Goodyear :
une condamnation scandaleuse
Deux ans après les faits, le
tribunal correctionnel d’Amiens a condamné huit ex-salariés de l’entreprise
Goodyear de la ville à 24 mois de prison dont neuf fermes. Ils étaient jugés
pour avoir retenu dans l’usine le directeur de la production, ainsi que le DRH
de l’usine, pendant trente heures, les 6 et 7 janvier 2014. Le 6, les deux
hauts cadres avaient organisé une réunion et annoncé le démantèlement à court
terme de l’usine de pneumatiques, et la perte de leur gagne pain pour les 1 143
salariés de l’entreprise – et donc pour de nombreux autres dépendant des
entreprises sous-traitantes.
Aujourd’hui la majorité des
ouvriers n’a pas retrouvé de travail. Mais cette violence là n’est pas
condamnable pour le gouvernement et la justice.
Avoir retenu dans les locaux de
l’usine une nuit ceux qui venaient leur annoncer avec cynisme, après leur avoir
fait miroiter pendant des années des solutions, qu’ils étaient jetés à la rue,
c’est cela qui serait criminel. « Ceux qui sont responsables de la perte de
milliers d’emplois ne sont pas jugés », dénoncent les ouvriers condamnés.
Qui plus est, les deux cadres
avaient immédiatement renoncé à des poursuites et les patrons de Goodyear
eux-mêmes avaient retiré leur plainte en application de l’accord de fin de
conflit signé avec les syndicats. C’est le ministère public – et derrière lui
le gouvernement – qui a décidé de maintenir les poursuites et de réclamer de
lourdes peines. Le procureur d’Amiens avait argumenté, prétendant ne pas «
tolérer, dans un État de droit, même dans un tel contexte social difficile »,
que les salariés se rendent « justice eux-mêmes ».
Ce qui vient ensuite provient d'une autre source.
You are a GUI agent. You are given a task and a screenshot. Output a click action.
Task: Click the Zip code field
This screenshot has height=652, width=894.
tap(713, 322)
Il y a deux ans, lors des faits,
le responsable de la CGT Mickael Wamen dénonçait « l’ensemble des pouvoirs
de l’État à la disposition de Goodyear ». Les CRS sont durement intervenus
lors des manifestations tandis que ses politiciens ont fait de fausses
promesses destinées à lanterner les travailleurs. Arnaud Montebourg qui, après
avoir promis sur le parking de l’usine avant les élections présidentielles, «
l’interdiction des licenciements boursiers », exhortait, une fois ministre,
les ouvriers en lutte et la CGT à « mettre de l’eau dans son vin ». Les
politiciens socialistes locaux, journalistes, autres syndicalistes ont pendant
des années dénoncé la section locale de la CGT, en lui faisant endosser la
responsabilité des licenciements, due selon eux à son intransigeance.
En réalité, ce sont les années de
mobilisation des 1 143 salariés que l’État entend lourdement sanctionner dans
ce procès, une mobilisation de la presque totalité des salariés qui fut
opiniâtre et vigoureuse. Depuis 2007, la direction a cherché en vain à imposer
une réorganisation du travail et des plans de licenciements. Une succession de
coups de colère, de grèves ponctuelles mais quasi totales avaient à chaque fois
incité la direction à de prudentes retraites. Puis après l’annonce de la
fermeture les actions des ouvriers s’étaient multipliées. Leur volonté de ne
pas baisser la tête face aux licenciements a marqué les esprits dans la région
et au-delà. C’est cela que les patrons par l’intermédiaire de l’État veulent
faire payer aux ouvriers de Goodyear.